Secrets of GPT Input Tokens: The Way HTML Impacts Costs

Are you curious about how AI systems efficiently gather mountains of information while minimizing operational costs? Let’s explore an interesting strategies involving web content.

1. Teaching GPT on The Go: In-Context Learning

GPT is great for chatting and understanding a wide range of topics, almost like talking to a human. But when it comes to giving out information, it’s not perfect. It only knows what it’s been previously fed, without any built-in knowledge. That’s where in-context learning (ICL) steps in. ICL lets the GPT learn new stuff while it’s being used, without changing how the model fundamentally works. In simple terms, you can give GPT new information in the prompt, and then ask it a question based on that information. This means GPT doesn’t just rely on what it was trained on; it can use new info to answer questions. This makes its answers more accurate and trustworthy, and it helps avoid making up stuff that isn’t true.

This is why numerous prompting techniques, including web search and web append into the prompt (such as Retriever-Augmented Generation or RAG), have become increasingly important. These techniques are designed to expand the knowledge base of GPT beyond its initial training data. By integrating web search, GPT can access and utilize real-time, updated information from the internet. When a query is made, the model retrieves relevant information from the web, which it then appends to the prompt. This process significantly enhances the model’s ability to generate responses that are not only relevant but also current.

For instance, in RAG, the AI model first retrieves a set of documents from a large corpus (like the web) that are relevant to the input query. It then uses this additional context to generate a more informed and accurate response. This method bridges the gap between GPT’s pre-trained knowledge and the constantly evolving information available online. It’s particularly useful for questions where current or specialized knowledge is key. By leveraging these techniques, GPT becomes more versatile and adaptive, capable of providing responses that are aligned with the latest developments and data.

GPT-4 without In-Context Learning

    const prompt = `What is Twitter's new name?`;

    const chatCompletion = await openai.chat.completions.create({
        model: "gpt-4-1106-preview",
        messages: [{ role: "user", content: prompt }]
    });

    console.log(chatCompletion.choices[0].message.content);
    // As of my last update in April 2023, Twitter has not changed its name. It remains "Twitter." If there have been any recent developments or rebranding efforts that have resulted in a name change for Twitter, I would not have information on that.

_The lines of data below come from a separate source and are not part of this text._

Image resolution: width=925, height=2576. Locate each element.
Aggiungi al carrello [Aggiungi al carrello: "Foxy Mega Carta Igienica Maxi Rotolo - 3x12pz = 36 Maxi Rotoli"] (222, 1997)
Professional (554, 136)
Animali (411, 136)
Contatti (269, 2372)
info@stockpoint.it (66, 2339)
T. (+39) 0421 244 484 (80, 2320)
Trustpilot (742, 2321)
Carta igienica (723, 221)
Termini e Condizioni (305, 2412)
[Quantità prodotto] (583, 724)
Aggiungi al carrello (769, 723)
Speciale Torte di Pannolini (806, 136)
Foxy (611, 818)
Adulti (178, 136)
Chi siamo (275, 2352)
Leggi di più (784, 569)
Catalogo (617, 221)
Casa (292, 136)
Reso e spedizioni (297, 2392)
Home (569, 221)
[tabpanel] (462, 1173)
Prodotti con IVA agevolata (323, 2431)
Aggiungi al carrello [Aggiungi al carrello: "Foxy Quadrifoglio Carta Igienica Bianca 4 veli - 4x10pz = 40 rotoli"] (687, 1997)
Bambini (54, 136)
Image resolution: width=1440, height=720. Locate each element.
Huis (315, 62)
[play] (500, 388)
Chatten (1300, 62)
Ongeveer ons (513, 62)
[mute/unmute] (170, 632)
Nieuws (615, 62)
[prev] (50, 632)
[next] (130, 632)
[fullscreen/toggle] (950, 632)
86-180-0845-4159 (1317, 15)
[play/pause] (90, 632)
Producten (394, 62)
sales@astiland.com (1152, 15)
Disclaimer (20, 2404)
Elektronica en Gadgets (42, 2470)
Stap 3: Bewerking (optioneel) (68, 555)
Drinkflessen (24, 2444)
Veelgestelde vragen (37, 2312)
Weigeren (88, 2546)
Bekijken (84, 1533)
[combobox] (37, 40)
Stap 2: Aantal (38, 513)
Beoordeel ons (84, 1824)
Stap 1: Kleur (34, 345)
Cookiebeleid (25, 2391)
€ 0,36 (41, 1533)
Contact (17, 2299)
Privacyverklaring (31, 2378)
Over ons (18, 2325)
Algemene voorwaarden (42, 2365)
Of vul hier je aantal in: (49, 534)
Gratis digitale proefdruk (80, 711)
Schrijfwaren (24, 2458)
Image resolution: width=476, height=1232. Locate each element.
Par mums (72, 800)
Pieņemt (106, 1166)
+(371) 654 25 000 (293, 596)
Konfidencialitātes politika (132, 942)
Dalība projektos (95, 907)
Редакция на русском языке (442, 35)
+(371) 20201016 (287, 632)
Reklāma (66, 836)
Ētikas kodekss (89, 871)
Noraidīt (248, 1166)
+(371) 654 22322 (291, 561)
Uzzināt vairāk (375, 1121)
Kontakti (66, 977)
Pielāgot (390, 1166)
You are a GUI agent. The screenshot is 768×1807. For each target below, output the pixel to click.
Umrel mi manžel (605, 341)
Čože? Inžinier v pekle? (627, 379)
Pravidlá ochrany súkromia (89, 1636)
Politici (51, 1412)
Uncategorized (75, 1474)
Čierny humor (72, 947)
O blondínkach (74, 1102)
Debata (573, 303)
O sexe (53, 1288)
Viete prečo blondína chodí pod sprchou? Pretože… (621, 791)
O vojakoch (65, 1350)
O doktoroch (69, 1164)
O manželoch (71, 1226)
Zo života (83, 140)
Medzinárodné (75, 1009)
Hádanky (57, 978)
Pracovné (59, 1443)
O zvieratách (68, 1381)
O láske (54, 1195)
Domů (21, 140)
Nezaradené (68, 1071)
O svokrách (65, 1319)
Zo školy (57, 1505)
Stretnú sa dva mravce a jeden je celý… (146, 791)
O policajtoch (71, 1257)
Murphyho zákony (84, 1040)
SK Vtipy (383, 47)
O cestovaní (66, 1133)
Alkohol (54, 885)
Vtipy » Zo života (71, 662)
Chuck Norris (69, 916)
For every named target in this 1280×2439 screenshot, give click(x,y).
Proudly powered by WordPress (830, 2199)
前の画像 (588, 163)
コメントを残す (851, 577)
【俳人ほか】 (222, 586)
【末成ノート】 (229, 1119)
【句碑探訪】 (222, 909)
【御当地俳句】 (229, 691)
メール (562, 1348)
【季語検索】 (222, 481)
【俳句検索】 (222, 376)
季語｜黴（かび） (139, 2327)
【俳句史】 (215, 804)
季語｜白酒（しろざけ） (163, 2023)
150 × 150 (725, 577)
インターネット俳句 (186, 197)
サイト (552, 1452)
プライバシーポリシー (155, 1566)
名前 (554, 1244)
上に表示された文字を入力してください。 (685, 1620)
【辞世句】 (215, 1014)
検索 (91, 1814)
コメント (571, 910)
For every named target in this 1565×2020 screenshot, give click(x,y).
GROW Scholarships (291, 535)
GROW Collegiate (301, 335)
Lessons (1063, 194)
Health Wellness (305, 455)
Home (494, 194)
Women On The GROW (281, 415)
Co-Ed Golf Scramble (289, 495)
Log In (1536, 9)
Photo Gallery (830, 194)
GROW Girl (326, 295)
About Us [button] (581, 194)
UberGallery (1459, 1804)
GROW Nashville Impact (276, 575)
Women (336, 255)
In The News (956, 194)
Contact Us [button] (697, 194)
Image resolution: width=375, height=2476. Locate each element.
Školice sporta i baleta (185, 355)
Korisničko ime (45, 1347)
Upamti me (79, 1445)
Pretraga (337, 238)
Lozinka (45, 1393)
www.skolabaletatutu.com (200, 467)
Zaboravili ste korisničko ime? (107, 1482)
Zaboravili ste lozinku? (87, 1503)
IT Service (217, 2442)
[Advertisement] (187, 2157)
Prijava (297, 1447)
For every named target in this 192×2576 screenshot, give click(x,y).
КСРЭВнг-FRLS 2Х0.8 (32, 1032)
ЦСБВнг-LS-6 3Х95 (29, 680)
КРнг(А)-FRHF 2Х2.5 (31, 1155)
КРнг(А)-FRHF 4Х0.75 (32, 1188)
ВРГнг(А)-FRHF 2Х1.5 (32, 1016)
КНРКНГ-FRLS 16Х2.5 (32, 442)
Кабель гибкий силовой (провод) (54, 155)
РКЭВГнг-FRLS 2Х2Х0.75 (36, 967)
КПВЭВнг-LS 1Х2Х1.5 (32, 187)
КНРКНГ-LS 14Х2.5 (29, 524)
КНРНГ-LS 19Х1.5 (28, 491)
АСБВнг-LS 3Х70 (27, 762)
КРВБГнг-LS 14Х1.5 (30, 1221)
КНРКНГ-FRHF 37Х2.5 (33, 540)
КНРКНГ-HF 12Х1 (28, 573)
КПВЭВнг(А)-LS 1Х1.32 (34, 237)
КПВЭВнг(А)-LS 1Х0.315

For the most current information, please check the latest news from Twitter or visit their official channels.

GPT-4 with In-Context Learning

    const response = await fetch('https://lite.duckduckgo.com/lite/?q=twitter');
    const webContent = await response.text();
    const prompt = `Based on this web search about Twitter: ${webContent}\nWhat is Twitter's new name?`;

    const chatCompletion = await openai.chat.completions.create({
        model: "gpt-4-1106-preview",
        messages: [{ role: "user", content: prompt }]
    });

    console.log(chatCompletion.choices[0].message.content);
    // According to the search results, Twitter's new name is "X." The snippet from the CBS News link indicates, "Twitter is now X. Here's what that means." Additionally, there are references throughout other snippets that mention "X," which suggest a name change or rebranding of Twitter. However, for the latest and most accurate information, it would be best to verify from direct sources like Twitter's official announcements or reputable news outlets.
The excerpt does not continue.